Once the hallmark of the data center, HPC hardware is beginning to find its way to the desk side/top. Multi-core, efficient design, and even application scalability have combined to clear the way for personal HPC.
When the first specifications for dual-cores were released I recall talking with one of the major CPU vendors about the impact on HPC. My interest was more about the scale out (more cores per motherboard) prospects rather than the scale up (more nodes in a cluster) possibilities. My assumption was that dual, or even quad, socket motherboards would put 4 or 8 cores in one server or node. And, when the inevitable quad-cores would hit the market this would bump the numbers to 8 or 16 cores per node. Back in the day, an 8 or 16 node x86 cluster (single core CPU in dual socket motherboard) could easily take up to 32U of rack space using 2U servers (remember this was “back in the day”). Throw in a switch, a KVM, maybe a UPS or a monitor drawer and you had a full rack.
That was then, multi-core is now. One of the often missed aspects of the multi-core revolution is the ability of HPC cluster applications to migrate from the data center to the department server closet or even to the desk-side. There are several factors at work here. The first and obvious one being core density — more cores per server. The second and less obvious is power and cooling. The third factor is perhaps the biggest surprise — most people do not need that many cores. We will take a look at these issues and some other issues as we examine the growth of departmental HPC systems.
The Push From Above
Cores, more cores. The quad-core processor has now become the standard choice for HPC. Both Intel and AMD have product offerings featuring fast and efficient quad-cores. Indeed, the much anticipated Intel I7 (Nehalem) has begun to ship and is expected to raise the bar in terms of quad-core performance. Doing what I call socket math this can put up to 16 cores on a motherboard. Octa-core designs are also being developed and may arrive in the 2010 time frame. Cores it seems are plentiful.

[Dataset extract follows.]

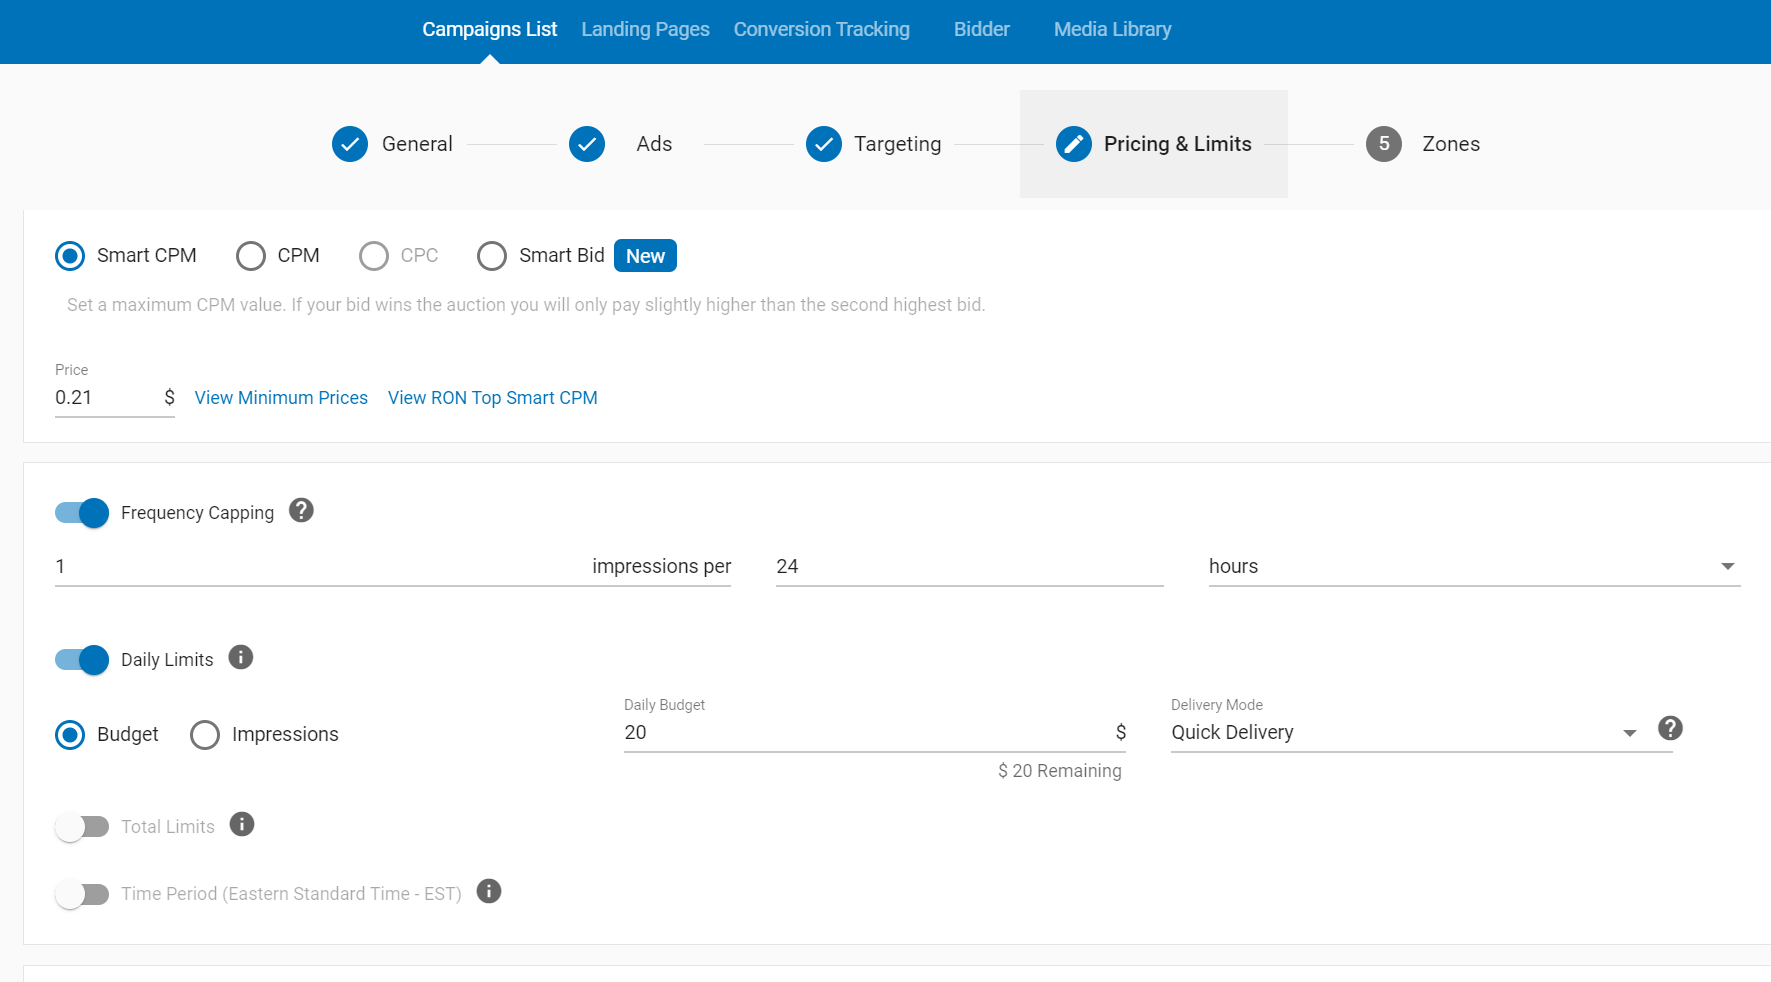Click the Ads step checkmark icon
Screen dimensions: 1771x982
point(587,144)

Another core push due to stream or GPU processing (i.e. General Purpose – Graphics Processing Units or GP-GPU). For many problems this type of hardware results in large speed-ups over a conventional general purpose processor. Major PC graphics players, NVidia and AMD/ATI, have products designed specifically for HPC use. These system apply large number of slower cores (e.g. 800 cores or more) to a single problem. Like the core heavy 1U server, these systems require a minimal amount of space in a standard rack (as little as 1U). They can also be placed in desk top/side unit as well.
Regardless where they live, it is now possible put a large amount of processing power into a small amount of space. The need for an HPC system to live in a rack in the data center may not be as important as in the past.
Real Power, Real Close
To their credit, Intel and AMD have managed to deliver multi-cores without requiring an associated increase in power. (i.e. a current quad-core chip requires the same amount of power as a dual-core chip, it may run a little slower, however). This result has allowed the core densities in both rack mount and blade servers to increase dramatically.
For instance, consider the IBM BladeCenter S system. It is a server closet (rack mountable), but because it is designed for power efficiency could easily sit on or next to a desk. It is powered by standard 110-220 volt electrical service and can hold up to six blade servers (up to 48 cores total). The system even has integrated storage built into the chassis (12TB SATA and 12TB NL SAS are available) and does not require chilled air. It also has a Office Enablement Kit that allows for mobility (wheels) and protection from the office environment (dust, dirt, coffee!). Another nice feature of the Blade Center S is the low acoustic signature — a must for office use. Similar systems with various feature sets can be had from HP, Dell, and Supermicro.
Another entry in the departmental arena is the Cray CX1™ “Supercomputer.” The CX1 can be thought of as a blade systems on wheels. Mobility is nice with this size unit. (Which should be taken as a hint to the other blade vendors). It can support up to 64 Intel cores and can be configured with InfiniBand® as well. Similar to other blade systems, it can use storage blades and works with standard office electrical service.
Be careful about blade server assumptions. There are some who may believe that blade based were designed for “office use” and lack features needed for true HPC performance. This conclusion is hardly the case. For example the BladeCenter S QS22 blade provides two IBM PowerXCell 8i processors and dual-port DDR InfiniBand connections. (The QS22 blade can provide up to 6.4 TFLOPS single precision and up to 3.0 TFLOPS double precision performance) Most blades also provide a InfiniBand options as well. The CX1 has a NVidia Telsa GP-GPU blade for stream computing applications.